そして、速乾性洗浄剤に揮発油が多用されるようになった背景には、「胆管がん問題」が関係しています。この問題の要因となった塩素系溶剤(ジクロロメタン・ジクロロプロパン)は、乾燥性能が高いのに全く燃えないため、引火性リスクはなく、消防法非該当です。※当時は消防法対策で、塩素系溶剤を主成分にした速乾性洗浄剤が多用されていました。
現在では、そういった塩素系溶剤が発がん性の問題から排除されて、揮発油主体の速乾洗浄剤の方が主流で、指定数量の倍率を抑えるのに苦労される会社が多いです。

では、引火性リスクを減らして指定数量の倍率を低減するには、どういう方法があるかというと、第一石油類の速乾性洗浄剤を第二石油類に置き換える方法があります。しかし、単純に第二石油類で最も使用量が多い、ローラ洗油に置き換えてしまうと、ブランケットや圧胴等の手拭き作業で液残りが発生するため、第二石油類の中でも乾燥性の早いものが条件になります。

そこで、乾燥性の比較で目安となるのが「引火点」です。各洗浄液を引火点で比較し、乾燥性の違いを見ます。まず、第一石油類の速乾性洗浄剤は-4~0℃付近の製品が多く、第二石油類のローラ洗油が油性:42℃付近/UV:55~65℃付近で、この引火点の高さが乾燥の遅さとなり、作業性を悪くしてしまう要因です。
つまり、引火性リスクを下げて作業性を維持するためには、第二石油類の引火点下限値である21℃以上で、なるべく引火点が低いという条件で選定する必要があります。


そうした理由から、モトヤは引火点30℃付近の精製油をベースに「速乾洗浄剤(ソフト)」という「引火性リスクの低減」と「作業性」を両立した第二石油類の速乾性洗浄剤をご提案しています。
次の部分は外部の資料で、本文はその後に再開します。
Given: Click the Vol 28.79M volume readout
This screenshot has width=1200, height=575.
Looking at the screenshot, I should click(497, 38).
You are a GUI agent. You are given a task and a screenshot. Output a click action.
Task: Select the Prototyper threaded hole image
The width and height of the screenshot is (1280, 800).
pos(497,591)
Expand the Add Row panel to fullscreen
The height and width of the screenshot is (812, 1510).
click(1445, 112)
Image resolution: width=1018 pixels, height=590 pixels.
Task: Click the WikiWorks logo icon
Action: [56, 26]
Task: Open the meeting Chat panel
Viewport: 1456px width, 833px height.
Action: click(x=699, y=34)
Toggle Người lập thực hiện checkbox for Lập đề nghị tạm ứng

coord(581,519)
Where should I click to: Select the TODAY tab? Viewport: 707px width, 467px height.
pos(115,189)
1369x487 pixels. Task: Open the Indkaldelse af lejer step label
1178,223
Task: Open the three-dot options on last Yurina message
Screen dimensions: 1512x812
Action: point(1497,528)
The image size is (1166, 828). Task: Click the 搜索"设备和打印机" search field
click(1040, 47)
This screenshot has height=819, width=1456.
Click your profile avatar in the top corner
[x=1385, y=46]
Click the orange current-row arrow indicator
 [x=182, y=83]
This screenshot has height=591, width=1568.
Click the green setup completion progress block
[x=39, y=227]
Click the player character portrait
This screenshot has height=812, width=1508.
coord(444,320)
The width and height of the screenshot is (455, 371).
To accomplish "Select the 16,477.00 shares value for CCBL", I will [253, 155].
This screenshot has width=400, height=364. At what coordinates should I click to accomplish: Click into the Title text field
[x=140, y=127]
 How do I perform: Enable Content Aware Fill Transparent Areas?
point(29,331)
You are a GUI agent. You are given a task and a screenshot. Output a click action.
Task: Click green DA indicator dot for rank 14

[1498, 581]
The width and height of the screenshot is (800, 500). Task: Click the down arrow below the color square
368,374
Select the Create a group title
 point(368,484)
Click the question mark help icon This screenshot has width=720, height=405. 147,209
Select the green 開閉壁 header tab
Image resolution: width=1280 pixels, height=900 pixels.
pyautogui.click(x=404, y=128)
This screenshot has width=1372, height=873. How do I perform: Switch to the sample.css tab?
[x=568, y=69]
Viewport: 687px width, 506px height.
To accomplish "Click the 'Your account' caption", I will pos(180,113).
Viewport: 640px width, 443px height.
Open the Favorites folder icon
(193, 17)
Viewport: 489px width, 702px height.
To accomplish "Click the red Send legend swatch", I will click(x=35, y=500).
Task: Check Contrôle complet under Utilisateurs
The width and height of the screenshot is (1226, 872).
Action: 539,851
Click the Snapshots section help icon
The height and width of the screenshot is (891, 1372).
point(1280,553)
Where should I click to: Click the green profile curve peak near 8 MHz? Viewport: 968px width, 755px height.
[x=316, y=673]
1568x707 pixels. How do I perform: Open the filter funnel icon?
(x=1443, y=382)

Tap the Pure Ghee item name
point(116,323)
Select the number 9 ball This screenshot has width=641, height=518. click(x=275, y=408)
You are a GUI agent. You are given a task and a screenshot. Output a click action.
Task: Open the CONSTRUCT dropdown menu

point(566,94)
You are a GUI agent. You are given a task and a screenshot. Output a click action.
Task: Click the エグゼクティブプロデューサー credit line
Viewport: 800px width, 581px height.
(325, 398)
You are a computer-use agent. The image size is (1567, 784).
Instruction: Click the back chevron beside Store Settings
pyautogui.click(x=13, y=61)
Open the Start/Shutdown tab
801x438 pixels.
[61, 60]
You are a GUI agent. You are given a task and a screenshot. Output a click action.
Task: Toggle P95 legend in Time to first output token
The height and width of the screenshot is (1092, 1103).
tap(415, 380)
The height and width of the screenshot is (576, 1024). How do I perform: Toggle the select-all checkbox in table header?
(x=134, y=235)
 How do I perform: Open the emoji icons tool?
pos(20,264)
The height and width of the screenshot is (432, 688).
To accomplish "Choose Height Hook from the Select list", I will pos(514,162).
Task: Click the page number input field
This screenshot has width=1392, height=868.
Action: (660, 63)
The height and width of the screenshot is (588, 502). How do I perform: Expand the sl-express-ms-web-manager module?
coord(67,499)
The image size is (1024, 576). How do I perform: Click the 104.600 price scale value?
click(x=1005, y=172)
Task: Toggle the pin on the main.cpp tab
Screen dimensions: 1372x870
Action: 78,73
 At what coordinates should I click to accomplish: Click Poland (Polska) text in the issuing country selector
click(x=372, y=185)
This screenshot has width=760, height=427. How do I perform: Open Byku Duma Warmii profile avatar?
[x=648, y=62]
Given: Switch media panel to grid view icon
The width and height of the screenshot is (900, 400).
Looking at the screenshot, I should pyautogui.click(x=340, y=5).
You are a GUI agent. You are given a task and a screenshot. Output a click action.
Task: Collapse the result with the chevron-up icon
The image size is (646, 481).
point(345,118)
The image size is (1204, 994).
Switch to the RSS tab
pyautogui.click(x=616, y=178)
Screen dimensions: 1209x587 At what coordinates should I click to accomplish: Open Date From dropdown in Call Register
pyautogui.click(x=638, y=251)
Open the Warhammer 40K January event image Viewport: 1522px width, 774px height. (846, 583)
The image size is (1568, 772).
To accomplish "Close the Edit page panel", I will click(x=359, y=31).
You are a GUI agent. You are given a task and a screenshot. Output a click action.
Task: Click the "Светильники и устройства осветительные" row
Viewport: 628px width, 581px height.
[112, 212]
それは、第一石油類の速乾性洗浄剤と比較すると、やや乾燥性は遅くなりますが、洗浄後の液残りが起こりにくいように洗浄力を高めて、少量で使用しても作業できる設計にしています。
引火性リスクの低減は、同時に作業者のばく露低減措置と低臭気による作業環境の改善にも繋がります。自社の速乾性洗浄剤の運用をご確認ください。